The goal of this project is to understand how genes control embryonic development. It focuses on gene regulatory networks (complex networks of genes that influence each other's activity) and examines how these gene networks control the morphology of the developing sea urchin embryo. The project uses a combination of experimental approaches, including genomics and embryological, molecular biological, computational, and cell biological approaches. Because many aspects of early embryological development are shared between sea urchins and mammals, this work will help us understand how our own anatomy is hard-wired in the sequence of our DNA.
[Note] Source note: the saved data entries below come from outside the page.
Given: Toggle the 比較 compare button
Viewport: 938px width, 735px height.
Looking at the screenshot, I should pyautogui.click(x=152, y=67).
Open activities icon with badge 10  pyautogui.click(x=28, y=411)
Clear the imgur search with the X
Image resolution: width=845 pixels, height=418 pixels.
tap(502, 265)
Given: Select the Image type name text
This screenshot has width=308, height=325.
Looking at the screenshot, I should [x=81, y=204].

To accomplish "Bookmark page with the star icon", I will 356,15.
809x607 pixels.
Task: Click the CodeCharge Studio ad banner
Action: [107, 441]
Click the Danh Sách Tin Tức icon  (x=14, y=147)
This project will contribute to the development of the next generation of scientists by training undergraduate and graduate students in a top-tier research environment. To facilitate communication of the findings of the project with the general public, a partnership has been formed with biologists at Stanford University who have developed an interactive, virtual lab bench that allows high school students to carry out, modify, and interpret experiments that would be too complex or difficult to perform in a conventional laboratory setting. The project will also contribute to the development of an innovative, digital dome planetarium show (titled How We Grow) that uses advanced animation methods to educate the lay public about the genetic control of embryonic development.
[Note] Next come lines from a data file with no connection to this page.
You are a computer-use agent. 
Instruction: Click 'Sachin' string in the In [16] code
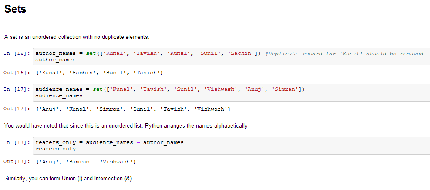pos(241,54)
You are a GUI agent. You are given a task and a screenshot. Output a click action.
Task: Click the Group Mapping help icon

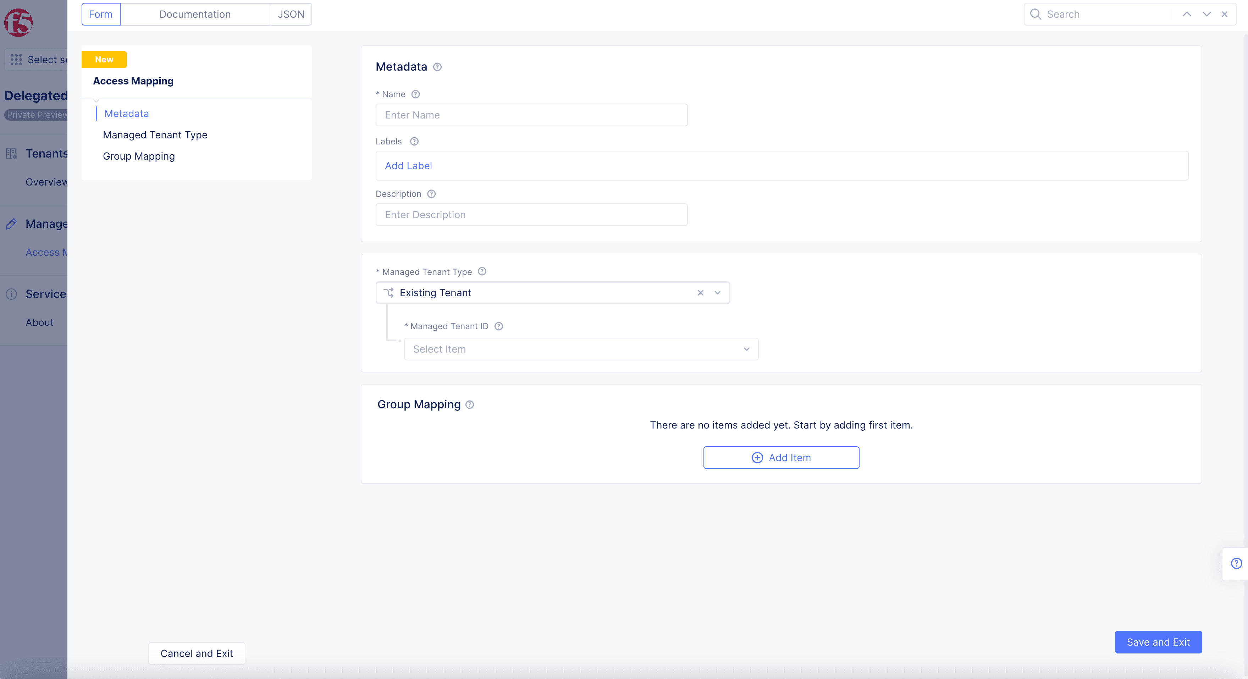[x=469, y=405]
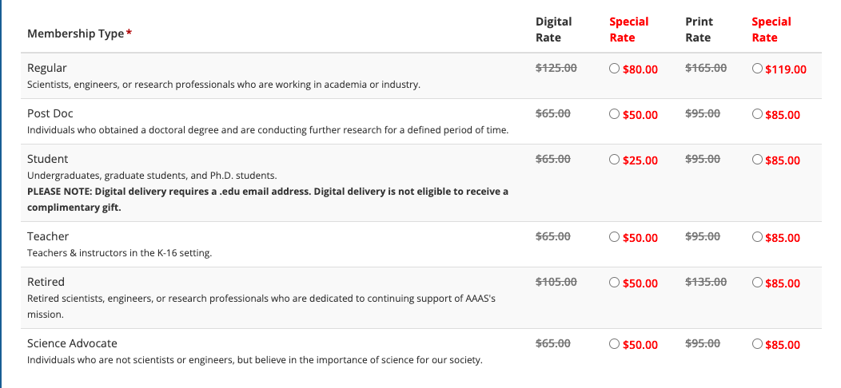Image resolution: width=841 pixels, height=388 pixels.
Task: Select Retired digital $50.00 special rate
Action: pyautogui.click(x=614, y=283)
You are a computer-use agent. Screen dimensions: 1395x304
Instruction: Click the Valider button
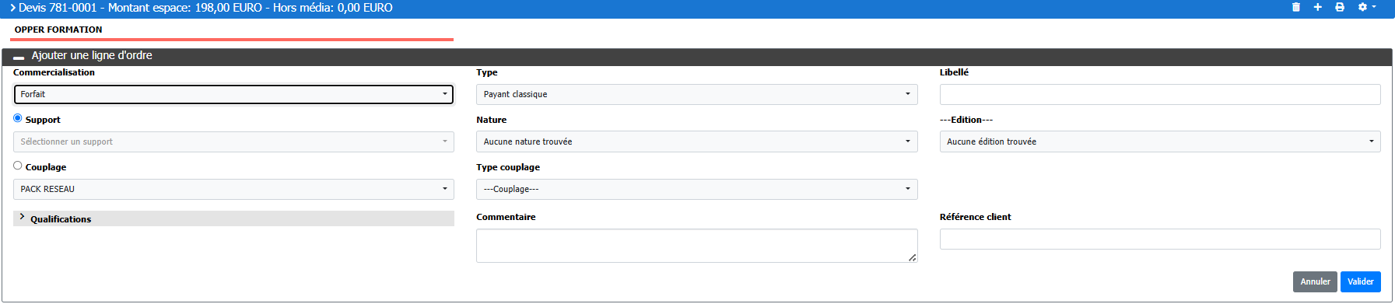[1361, 281]
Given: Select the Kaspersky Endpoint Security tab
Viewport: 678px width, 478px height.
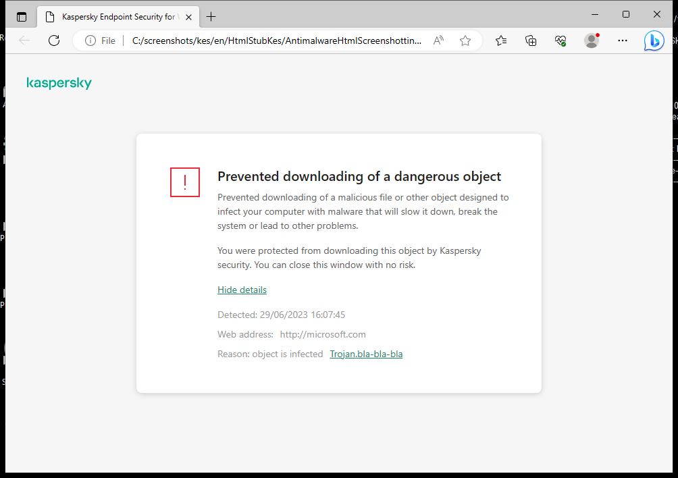Looking at the screenshot, I should [x=115, y=16].
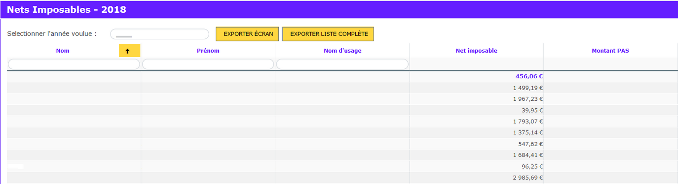Select the row showing 2 985,69 €

pyautogui.click(x=342, y=178)
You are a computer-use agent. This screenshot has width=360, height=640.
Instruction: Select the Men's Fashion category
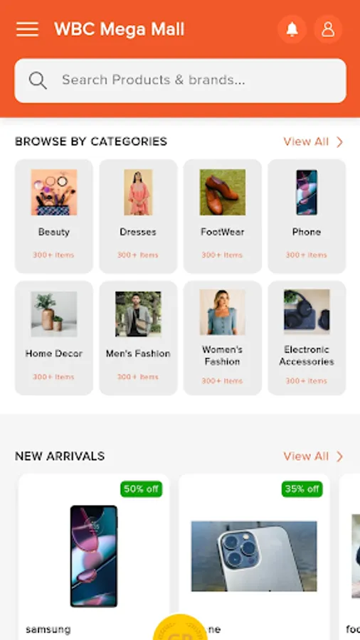click(x=138, y=338)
This research project addressed fundamental mechanisms that control embryonic development. Ultimately, development is controlled by genes: the proper formation of the embryo (and, subsequently, the adult) depends on the precise read-out of information contained in the DNA sequence of the organism. At the heart of the genetic program for development is differential gene expression, the activation of distinct suites of genes in the various cells of the embryo, a process that creates distinct cell types. Increasingly, biologists appreciate that differential gene expression involves the activation of complex networks of genes that influence each other’s expression (gene regulatory networks). During early development, distinct gene networks become activated in different cells of the early embryo, thereby endowing these cells with distinct properties. This project studied developmental gene regulatory networks in a simple animal embryo that is particularly easy to study (the sea urchin embryo). During the course of the project, we defined a large network of interacting genes that functions in a specific group of cells that will build the skeleton. We determined how this gene network is activated specifically in one group of embryonic cells. We defined the architecture of the network and learned how its deployment leads eventually to the proper assembly of the skeleton. Through the course of the project, we built what is currently the most complete picture of a developmental gene network in any organism. Other scientists who work with animals closely related to sea urchins are now leveraging this new information to determine how gene networks have been modified during evolution, thereby producing animals with different morphologies. This project also had impacts with respect to broader scientific education and training. It supported the mentoring of young (undergraduate) researchers in an intensive research environment at a major research university, as well as the training of graduate students. It enhanced Stanford University's Virtual Urchin (VU) web project, a unique, online resource that allows secondary school and college students to explore current approaches in developmental biology.